A superlotação da Cadeia Pública de Diamantino levou a Vara Criminal da comarca a interditar parcialmente a unidade e proibir o recebimento de novos presos. A medida foi determinada pela juíza Janaína Cristina de Almeida, titular da Vara Criminal e corregedora da Execução Penal, por meio da Portaria nº 01/2026/GAB, assinada em 5 de fevereiro.

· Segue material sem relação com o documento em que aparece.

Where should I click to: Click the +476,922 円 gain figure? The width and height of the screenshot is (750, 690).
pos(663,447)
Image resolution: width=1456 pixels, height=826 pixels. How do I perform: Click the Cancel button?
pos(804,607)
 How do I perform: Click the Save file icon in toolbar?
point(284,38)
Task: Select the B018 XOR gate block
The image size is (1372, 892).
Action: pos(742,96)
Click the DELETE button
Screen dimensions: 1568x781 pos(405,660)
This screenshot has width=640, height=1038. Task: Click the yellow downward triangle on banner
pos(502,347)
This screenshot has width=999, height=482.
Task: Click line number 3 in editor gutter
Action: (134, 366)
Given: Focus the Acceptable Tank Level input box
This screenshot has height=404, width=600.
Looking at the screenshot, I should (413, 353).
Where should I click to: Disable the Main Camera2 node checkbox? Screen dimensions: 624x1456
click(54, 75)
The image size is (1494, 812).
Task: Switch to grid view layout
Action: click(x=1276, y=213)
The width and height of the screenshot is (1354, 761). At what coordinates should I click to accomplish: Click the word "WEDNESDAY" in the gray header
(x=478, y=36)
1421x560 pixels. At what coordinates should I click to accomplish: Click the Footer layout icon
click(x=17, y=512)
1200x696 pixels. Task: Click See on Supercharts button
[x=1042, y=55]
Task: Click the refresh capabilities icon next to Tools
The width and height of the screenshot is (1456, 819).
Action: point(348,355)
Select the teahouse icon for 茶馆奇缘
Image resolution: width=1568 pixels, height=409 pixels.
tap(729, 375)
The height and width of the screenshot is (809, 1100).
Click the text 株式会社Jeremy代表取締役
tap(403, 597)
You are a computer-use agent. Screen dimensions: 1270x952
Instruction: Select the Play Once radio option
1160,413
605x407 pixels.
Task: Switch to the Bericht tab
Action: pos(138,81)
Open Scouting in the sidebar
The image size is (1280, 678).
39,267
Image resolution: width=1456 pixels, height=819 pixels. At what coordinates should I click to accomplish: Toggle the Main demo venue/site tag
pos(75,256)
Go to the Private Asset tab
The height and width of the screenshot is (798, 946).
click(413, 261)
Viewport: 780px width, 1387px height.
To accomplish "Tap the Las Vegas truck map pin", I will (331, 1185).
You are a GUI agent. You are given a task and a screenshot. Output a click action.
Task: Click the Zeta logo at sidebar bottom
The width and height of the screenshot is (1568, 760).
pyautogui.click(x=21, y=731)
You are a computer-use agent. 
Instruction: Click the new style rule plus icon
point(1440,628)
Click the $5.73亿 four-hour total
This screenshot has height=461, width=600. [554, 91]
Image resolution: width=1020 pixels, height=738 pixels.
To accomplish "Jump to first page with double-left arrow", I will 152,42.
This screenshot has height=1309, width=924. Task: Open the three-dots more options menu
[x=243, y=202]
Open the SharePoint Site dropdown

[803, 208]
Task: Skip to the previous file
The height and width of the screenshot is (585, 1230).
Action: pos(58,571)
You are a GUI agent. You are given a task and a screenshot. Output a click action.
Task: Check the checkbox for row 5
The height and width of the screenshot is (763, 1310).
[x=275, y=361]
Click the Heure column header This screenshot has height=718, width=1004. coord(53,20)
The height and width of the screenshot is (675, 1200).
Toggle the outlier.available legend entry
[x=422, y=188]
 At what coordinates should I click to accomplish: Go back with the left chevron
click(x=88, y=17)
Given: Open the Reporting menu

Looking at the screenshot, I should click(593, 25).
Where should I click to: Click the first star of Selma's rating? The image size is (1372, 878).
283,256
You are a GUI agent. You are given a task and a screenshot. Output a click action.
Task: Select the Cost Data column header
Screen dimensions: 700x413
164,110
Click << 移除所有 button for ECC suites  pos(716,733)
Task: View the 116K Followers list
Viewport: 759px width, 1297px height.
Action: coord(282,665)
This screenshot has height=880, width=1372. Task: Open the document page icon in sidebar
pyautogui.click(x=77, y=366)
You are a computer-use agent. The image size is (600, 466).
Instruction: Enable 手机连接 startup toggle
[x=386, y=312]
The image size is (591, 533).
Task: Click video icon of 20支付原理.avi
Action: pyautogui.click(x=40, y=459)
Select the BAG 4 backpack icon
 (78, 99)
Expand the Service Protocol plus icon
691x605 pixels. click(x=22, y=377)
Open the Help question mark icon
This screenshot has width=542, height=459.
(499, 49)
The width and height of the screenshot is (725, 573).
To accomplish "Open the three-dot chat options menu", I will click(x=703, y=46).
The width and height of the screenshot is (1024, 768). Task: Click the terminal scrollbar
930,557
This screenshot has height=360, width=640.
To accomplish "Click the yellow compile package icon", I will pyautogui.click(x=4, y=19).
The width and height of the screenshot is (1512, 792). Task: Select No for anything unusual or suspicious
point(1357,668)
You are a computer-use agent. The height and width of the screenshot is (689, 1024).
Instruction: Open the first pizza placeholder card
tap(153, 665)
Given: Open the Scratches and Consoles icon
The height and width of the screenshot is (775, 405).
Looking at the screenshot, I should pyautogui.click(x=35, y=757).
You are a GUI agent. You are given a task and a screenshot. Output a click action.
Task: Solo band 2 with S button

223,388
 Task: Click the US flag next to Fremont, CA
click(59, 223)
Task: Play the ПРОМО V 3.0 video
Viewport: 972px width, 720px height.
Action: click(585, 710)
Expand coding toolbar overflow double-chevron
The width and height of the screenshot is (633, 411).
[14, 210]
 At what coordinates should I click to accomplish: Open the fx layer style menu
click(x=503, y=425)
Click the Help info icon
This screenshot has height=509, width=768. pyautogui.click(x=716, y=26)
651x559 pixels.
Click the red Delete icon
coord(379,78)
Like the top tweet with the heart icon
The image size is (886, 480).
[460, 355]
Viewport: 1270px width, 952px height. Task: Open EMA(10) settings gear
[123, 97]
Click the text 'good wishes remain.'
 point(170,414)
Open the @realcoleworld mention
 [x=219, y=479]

A decisão foi tomada no âmbito de procedimento que passou a tramitar após provocação da Defensoria Pública e estabelece limites claros: a unidade, cuja capacidade é de 32 vagas, deverá ser regularizada no prazo de 20 dias, podendo manter, no máximo, até 48 custodiados — limite correspondente a 50% além da capacidade oficial. Caso não haja adequação, o juízo poderá reavaliar a situação e decretar a interdição total.
A portaria veda o recebimento de novos presos, ainda que provisórios, com exceção de flagrantes ocorridos na própria comarca ou cumprimento de mandados expedidos pelo próprio juízo de Diamantino. O descumprimento pode gerar responsabilização civil, criminal e administrativa dos envolvidos.
Ao fundamentar a decisão, a magistrada citou o artigo 66 da Lei de Execução Penal, que atribui ao juiz da execução a competência para interditar estabelecimento penal que funcione em condições inadequadas ou em desacordo com a legislação.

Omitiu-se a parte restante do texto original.